§ **DIRECTIONS FOR THIS TASK**
Copy out lines with the word "agent" from the material that follows.

DATA SHOWN below:

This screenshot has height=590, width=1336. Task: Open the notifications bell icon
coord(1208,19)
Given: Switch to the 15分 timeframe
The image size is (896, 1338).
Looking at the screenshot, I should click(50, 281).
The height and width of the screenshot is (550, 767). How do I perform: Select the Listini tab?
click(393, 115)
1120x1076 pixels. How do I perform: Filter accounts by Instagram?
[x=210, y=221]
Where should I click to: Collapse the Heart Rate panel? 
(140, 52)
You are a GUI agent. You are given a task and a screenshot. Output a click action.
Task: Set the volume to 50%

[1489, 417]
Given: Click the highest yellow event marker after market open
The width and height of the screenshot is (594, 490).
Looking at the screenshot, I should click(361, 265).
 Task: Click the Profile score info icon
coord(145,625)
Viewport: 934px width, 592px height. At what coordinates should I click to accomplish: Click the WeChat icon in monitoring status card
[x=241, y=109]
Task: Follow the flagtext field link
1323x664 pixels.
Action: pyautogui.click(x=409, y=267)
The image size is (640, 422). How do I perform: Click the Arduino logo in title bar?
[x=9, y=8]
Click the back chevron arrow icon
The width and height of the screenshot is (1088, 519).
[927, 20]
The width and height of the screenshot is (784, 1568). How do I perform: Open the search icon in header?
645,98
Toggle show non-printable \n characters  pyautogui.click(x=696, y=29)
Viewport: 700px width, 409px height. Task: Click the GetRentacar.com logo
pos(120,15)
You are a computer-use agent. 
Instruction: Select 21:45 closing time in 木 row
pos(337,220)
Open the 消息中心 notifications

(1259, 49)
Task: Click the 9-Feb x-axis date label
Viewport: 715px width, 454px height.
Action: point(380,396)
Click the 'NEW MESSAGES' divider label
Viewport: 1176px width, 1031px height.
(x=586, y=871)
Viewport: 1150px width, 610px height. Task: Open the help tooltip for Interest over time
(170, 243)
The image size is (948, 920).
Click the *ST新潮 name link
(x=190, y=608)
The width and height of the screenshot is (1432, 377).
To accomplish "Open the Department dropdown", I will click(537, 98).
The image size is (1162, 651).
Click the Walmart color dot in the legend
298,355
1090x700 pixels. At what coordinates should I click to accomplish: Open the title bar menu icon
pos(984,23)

End of DATA SHOWN.

§ **EXERCISE OUTPUT**
You are a GUI agent. You are given a task and a screenshot. Output a click action.
You are a computer-use agent. 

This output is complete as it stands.